Mendengar balasan Zeus, Prometheus jadi tertawa terbahak-bahak hingga terbungkuk-bungkuk. Ia memegangi perut yang sakit akibat tertawa terlalu banyak. Melihat tingkah Prometheus, mengakibatkan dewa-dewi yang lain merasa sangat dilecehkan.
“Lancang, berani sekali kau tidak sopan di aula suci ini, apalagi di hadapan kami, para dewa-dewi tertinggi,” bentak Poseidon sambil mengentak trisula emasnya tiga kali ke lantai. Dang… Dang… Dang…
Melihat saudaranya yang naik pitam, Zeus segera buru-buru menenangkan. Ia tak ingin aturan lama dilanggar di aula itu jika suatu waktu saudaranya lepas kendali.

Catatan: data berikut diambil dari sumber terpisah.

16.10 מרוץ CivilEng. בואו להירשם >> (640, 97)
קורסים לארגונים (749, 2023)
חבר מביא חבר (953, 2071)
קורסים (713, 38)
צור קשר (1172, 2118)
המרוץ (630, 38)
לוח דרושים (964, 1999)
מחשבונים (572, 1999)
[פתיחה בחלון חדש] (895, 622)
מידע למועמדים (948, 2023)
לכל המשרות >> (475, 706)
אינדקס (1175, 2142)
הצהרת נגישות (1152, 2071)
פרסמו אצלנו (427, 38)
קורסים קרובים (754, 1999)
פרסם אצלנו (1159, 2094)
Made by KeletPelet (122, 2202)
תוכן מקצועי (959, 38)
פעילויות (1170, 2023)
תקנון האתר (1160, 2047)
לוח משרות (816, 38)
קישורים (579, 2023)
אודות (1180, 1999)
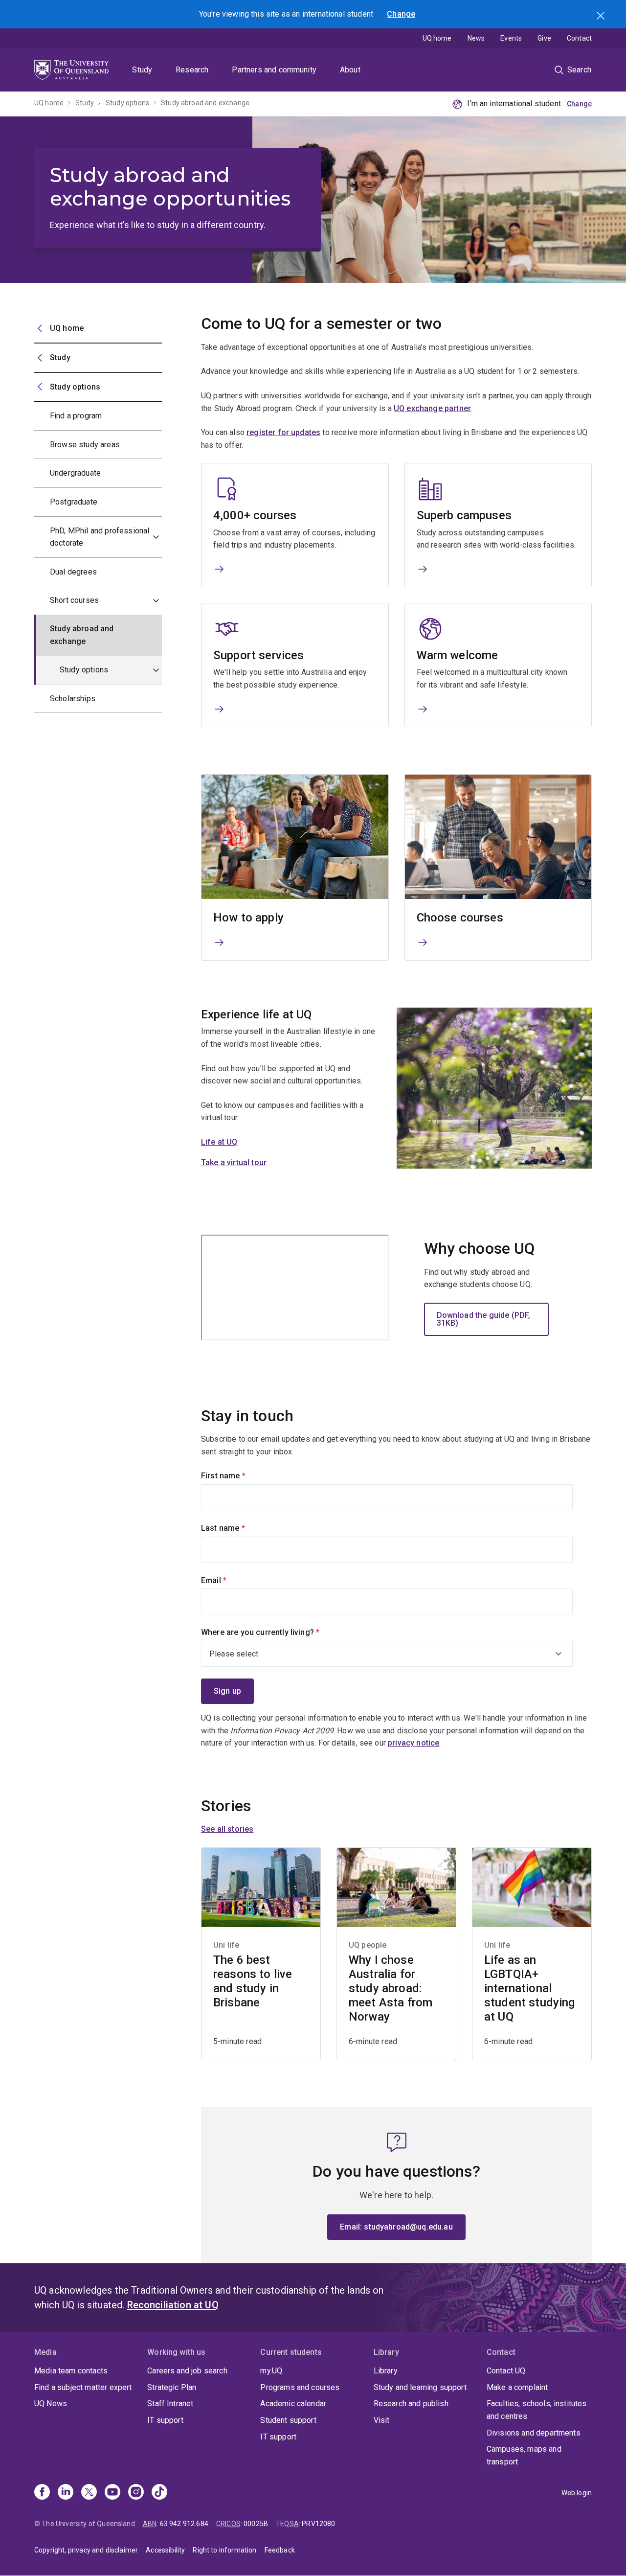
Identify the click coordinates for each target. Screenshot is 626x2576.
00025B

“Jelaskan maksud alasan perilaku tak sopanmu?” tuding Zeus ke Prometheus.
“Wahai Zeus Yang Agung, kau membenci para manusia karena sebagian dari mereka tak menyembahmu, tapi kau pun tak ingin memusnahkan mereka yang sebagian itu. Kau jadi membenci seluruh ras yang berumur pendek itu. Kau malah memilih menghukum mereka dengan menyembunyikan api. Menyembunyikan kehangatan dan penerangan. Menyembunyikan pengetahuan dan kebijaksanaan. Sungguh tindakan yang egois. Padahal kau tidak benar-benar membutuhkan pengorbanan mereka. Doa-doa mereka. Kau dan para dewa lain adalah orang-orang yang gila disembah. Kalian ingin para manusia, yang lebih lemah dan rentan untuk tunduk dan patuh, tapi kalian lupa, mereka memiliki kehendak. Kehendak Bebas. Kehendak untuk berpikir dan melawan dan memilih apa yang dirasa benar.”
Zeus menjadi berang mendengar ucapan Prometheus. Ia melotot hingga kedua bola matanya seluruhnya jadi putih mirip orang kehilangan akal dan hendak melesat terbang. Akibatnya banyak petir dan kilat bermunculan di gunung Olympus, membuat aula yang sejak semula tak tenang jadi dipenuhi suara-suara geledek menyambar-nyambar ingin menghanguskan apa pun.